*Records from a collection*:
= = =

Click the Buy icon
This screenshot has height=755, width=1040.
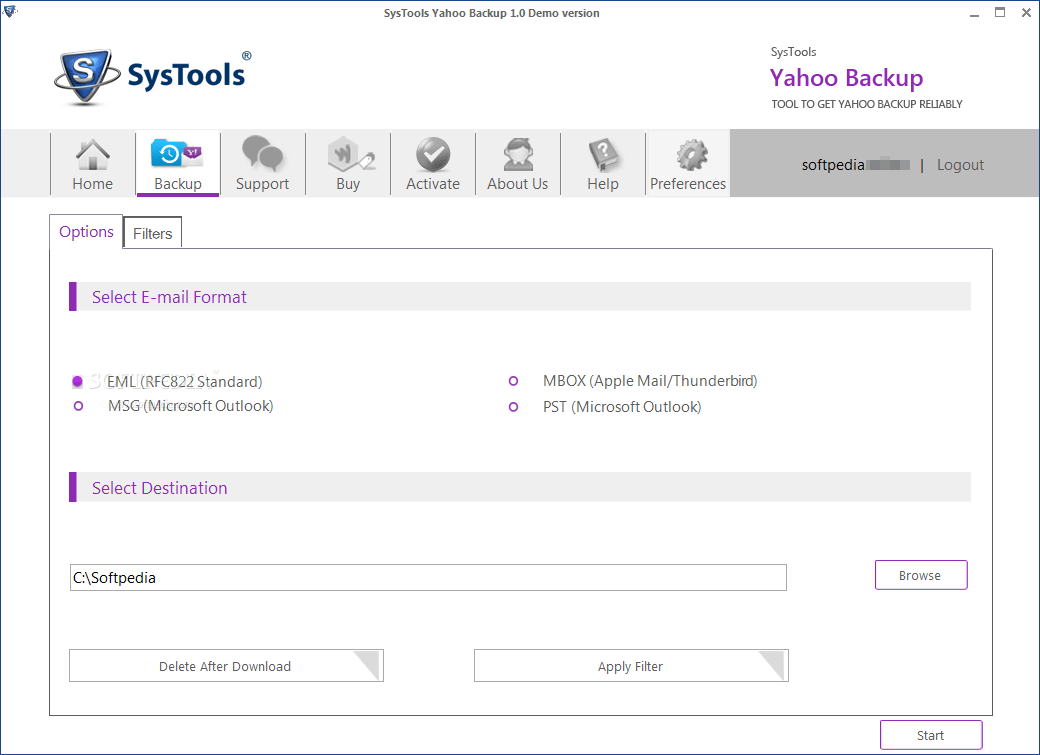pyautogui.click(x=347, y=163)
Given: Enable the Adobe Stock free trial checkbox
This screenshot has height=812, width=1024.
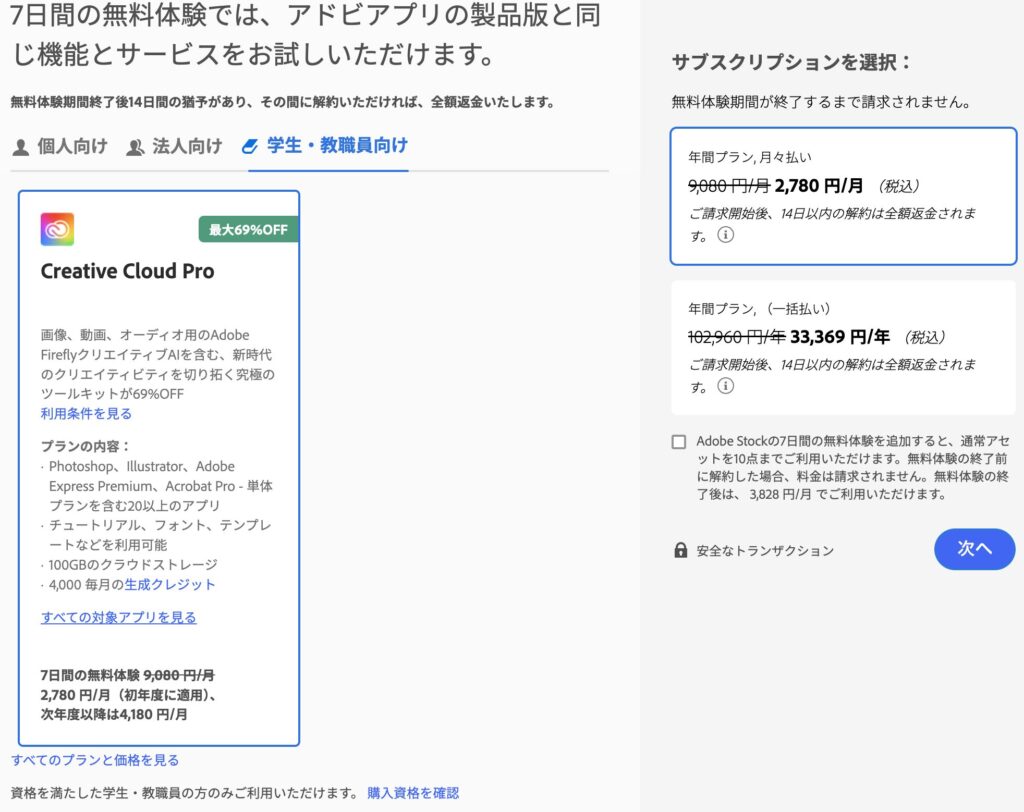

= = =

*WHAT TO DO*:
Extract every line of text from the data above and reproduce each one word for word. Leave the pictures out of your answer.

*SOLUTION TO THE PROBLEM*:
Click the Buy icon
This screenshot has height=755, width=1040.
pyautogui.click(x=347, y=163)
Given: Enable the Adobe Stock free trial checkbox
This screenshot has height=812, width=1024.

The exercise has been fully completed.